Data management techniques
SSD manufacturers implement techniques to minimise the number of bit errors that need to be detected and corrected. These techniques include monitoring the health of memory cells, retiring cells that can no longer be relied upon, and refreshing data bits in aging cells to top up the charge level. Additionally, some SSDs perform adaptive ECC operation, adjusting their operation to optimise for either long data retention or high read/write performance, depending on the application requirements.
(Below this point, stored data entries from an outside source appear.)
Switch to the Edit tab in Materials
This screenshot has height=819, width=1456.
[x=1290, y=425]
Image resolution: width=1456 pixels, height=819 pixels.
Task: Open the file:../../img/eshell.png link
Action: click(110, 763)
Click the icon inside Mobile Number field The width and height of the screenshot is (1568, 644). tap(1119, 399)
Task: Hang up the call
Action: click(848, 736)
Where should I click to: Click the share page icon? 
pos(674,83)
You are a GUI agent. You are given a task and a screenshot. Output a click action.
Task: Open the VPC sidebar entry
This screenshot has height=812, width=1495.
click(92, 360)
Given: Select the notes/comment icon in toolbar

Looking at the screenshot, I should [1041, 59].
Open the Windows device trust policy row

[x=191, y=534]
Monitoring memory cell health and retiring bad blocks:
- SSDs continuously track metrics like program/erase (P/E) cycle counts and bit error rates for each NAND block
- Blocks that exceed a threshold for bit errors or P/E cycles are marked as ‘bad’ and retired from further use to prevent data corruption
- This ensures that only relatively healthy NAND blocks with sufficient remaining data retention capability are utilised
Data refreshing:
- As NAND flash cells age and undergo P/E cycling, their ability to retain charge (and data) diminishes over time due to charge leakage
- To counter this, SSDs periodically read data from NAND blocks and rewrite it, effectively ‘refreshing’ the charge levels and extending data retention
- The frequency of refreshing can be adjusted based on the age and health of the NAND blocks
Adaptive Error Correction Codes (ECC):
- SSDs employ error correction codes like BCH and LDPC to detect and correct bit errors caused by data retention issues
- As NAND flash ages, stronger ECC algorithms like LDPC can be employed to handle higher bit error rates while maintaining data integrity
- Some advanced techniques use machine learning to adapt the ECC scheme for each SSD based on its unique characteristics
Data clustering and region management:
- The NoFTL approach proposes clustering data with similar properties (like retention requirements) into separate physical ‘regions’ on the SSD
- Each region can then be managed using the optimal set of data retention techniques tailored for that type of data
- This allows minimising overhead while maximising data retention for each data cluster
Conclusion
SSDs have earned their space in industrial applications thanks to memory manufacturers like Intelligent Memory which are committed to providing longevity memory products for industrial markets that meet their stringent requirements on reliability, data integrity, compliance and operational efficiency. Keeping an eye out for the outlined SSD features helps in selecting the memory products that maintain the seamless and efficient operation of industrial systems.